• WHAT IS NEEDED
Can you change every "Image resolution" in the entries below to "Screenshot dimensions" and give the lines back otherwise unaltered, leaving out the pictures?

* Begin RECORDS FOR PROCESSING *

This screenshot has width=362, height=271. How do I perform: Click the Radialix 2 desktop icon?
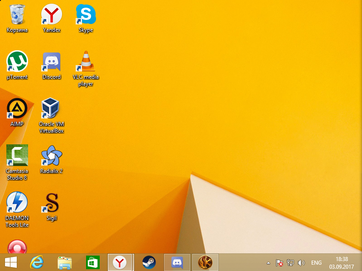(52, 156)
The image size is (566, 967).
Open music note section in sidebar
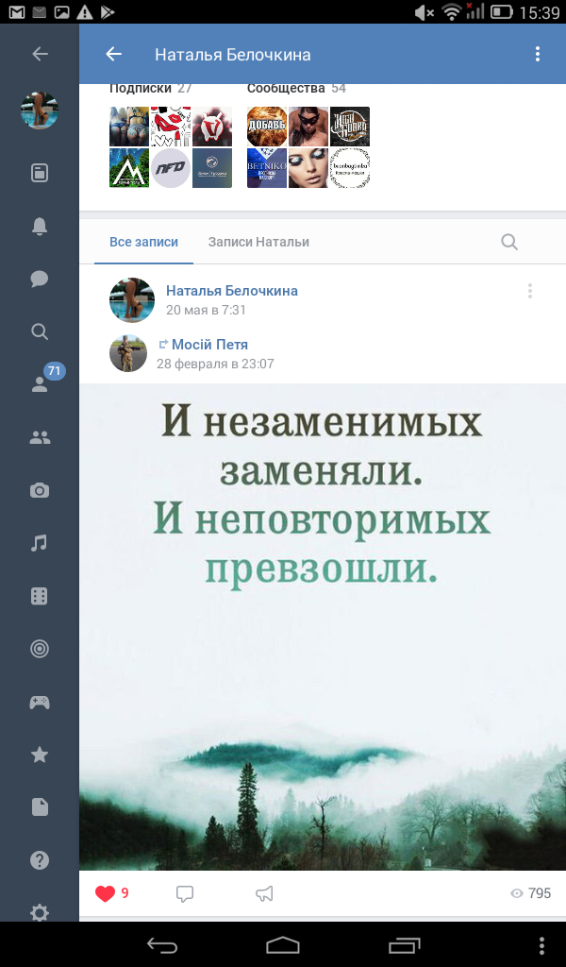tap(40, 543)
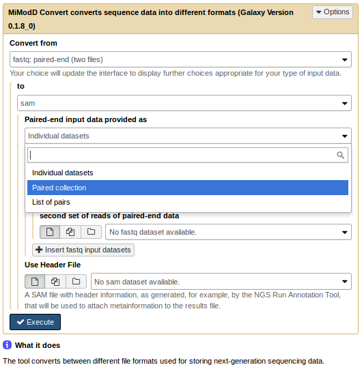The width and height of the screenshot is (362, 367).
Task: Select dataset collection folder icon for second reads
Action: coord(91,232)
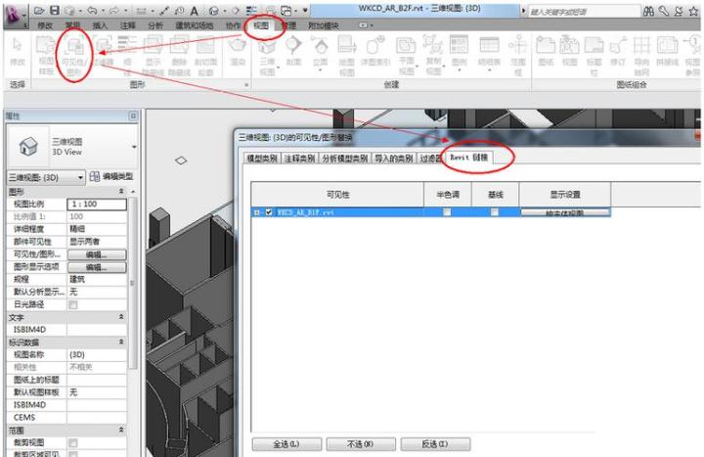Open the View (视图) ribbon tab
The height and width of the screenshot is (457, 704).
pyautogui.click(x=261, y=24)
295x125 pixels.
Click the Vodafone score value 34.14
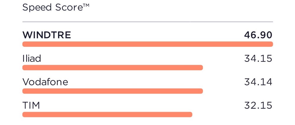[x=258, y=82]
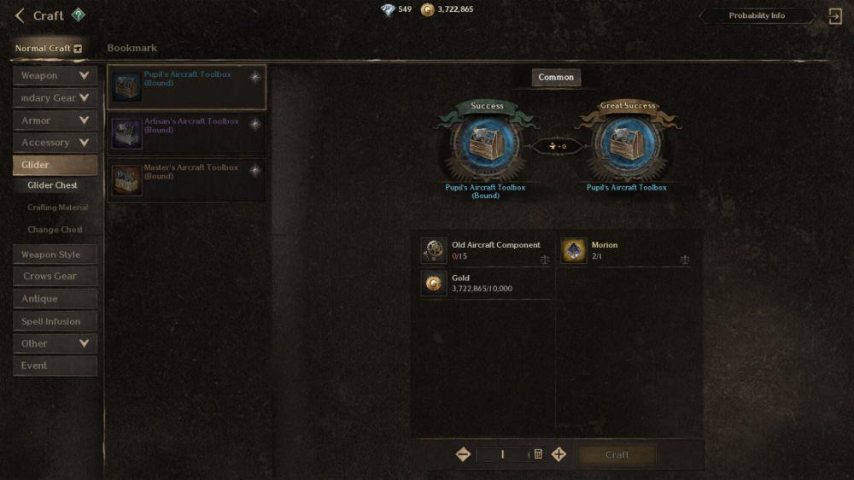This screenshot has height=480, width=854.
Task: Toggle the star on Master's Aircraft Toolbox
Action: (x=254, y=171)
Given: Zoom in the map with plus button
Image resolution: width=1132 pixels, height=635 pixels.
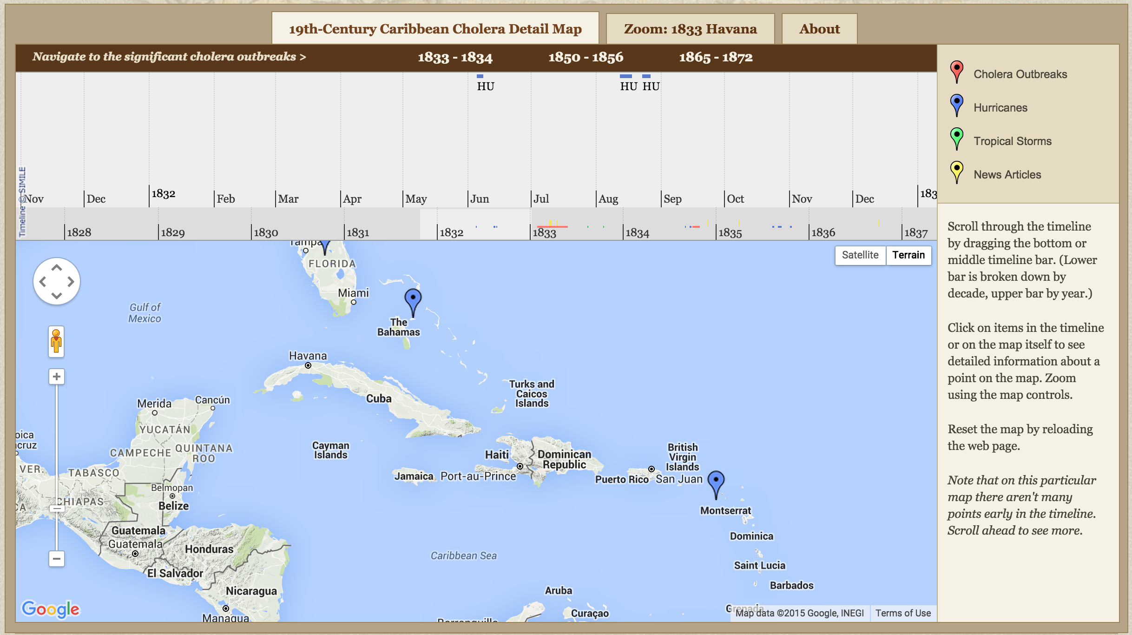Looking at the screenshot, I should pyautogui.click(x=57, y=377).
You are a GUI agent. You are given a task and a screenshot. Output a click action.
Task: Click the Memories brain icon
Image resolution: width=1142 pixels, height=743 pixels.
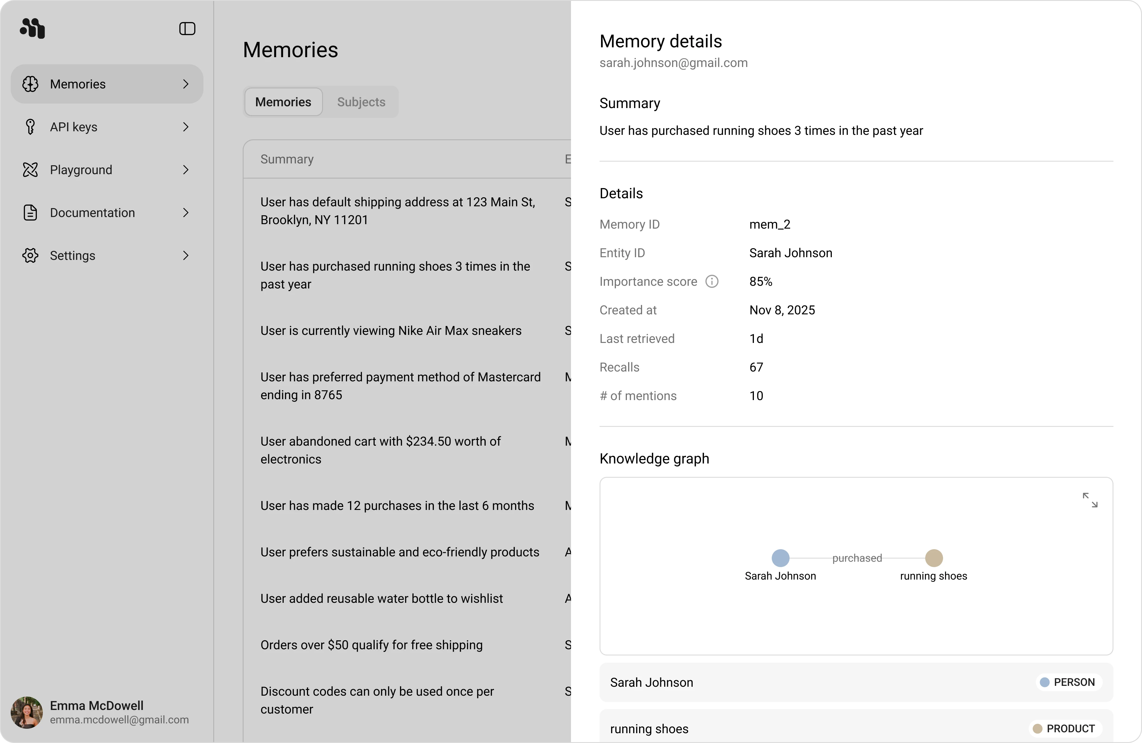[x=30, y=84]
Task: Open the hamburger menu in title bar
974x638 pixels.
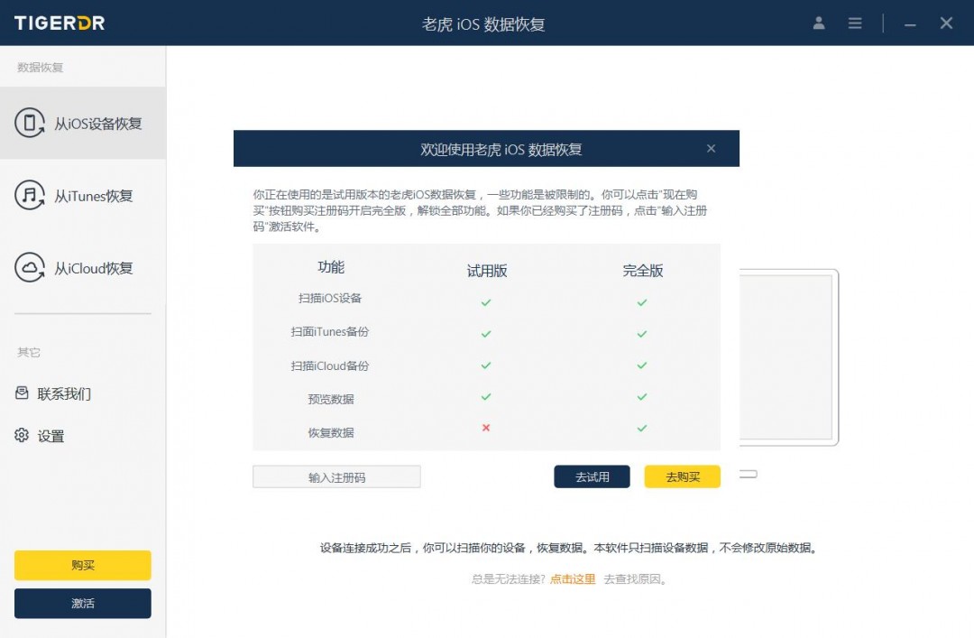Action: click(855, 23)
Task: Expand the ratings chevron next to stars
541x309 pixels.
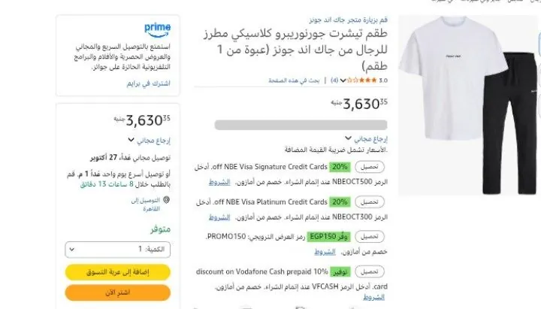Action: (343, 80)
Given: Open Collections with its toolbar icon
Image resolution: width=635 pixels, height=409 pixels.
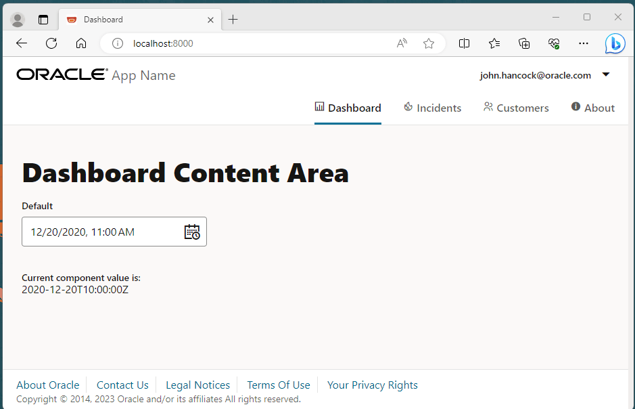Looking at the screenshot, I should pyautogui.click(x=524, y=43).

* End RECORDS FOR PROCESSING *

• THE SOLUTION
This screenshot has width=362, height=271. How do I perform: Click the Radialix 2 desktop icon?
(52, 156)
The image size is (566, 967).
Open music note section in sidebar
tap(40, 543)
The width and height of the screenshot is (362, 367).
Task: Select dataset collection folder icon for second reads
Action: coord(91,232)
Open the View (视图) ribbon tab
The height and width of the screenshot is (457, 704).
pyautogui.click(x=261, y=24)
295x125 pixels.
Click the Vodafone score value 34.14
[x=258, y=82]
This screenshot has height=480, width=854.
Task: Toggle the star on Master's Aircraft Toolbox
Action: (x=254, y=171)
Given: Zoom in the map with plus button
Screenshot dimensions: width=1132 pixels, height=635 pixels.
Looking at the screenshot, I should pyautogui.click(x=57, y=377).
You are a GUI agent. You are given a task and a screenshot. Output a click action.
Task: Click the Memories brain icon
Screenshot dimensions: width=1142 pixels, height=743 pixels.
[x=30, y=84]
Task: Open the hamburger menu in title bar
974x638 pixels.
Action: click(855, 23)
Task: Expand the ratings chevron next to stars
541x309 pixels.
Action: (343, 80)
Given: Open Collections with its toolbar icon
Screenshot dimensions: width=635 pixels, height=409 pixels.
Looking at the screenshot, I should pyautogui.click(x=524, y=43).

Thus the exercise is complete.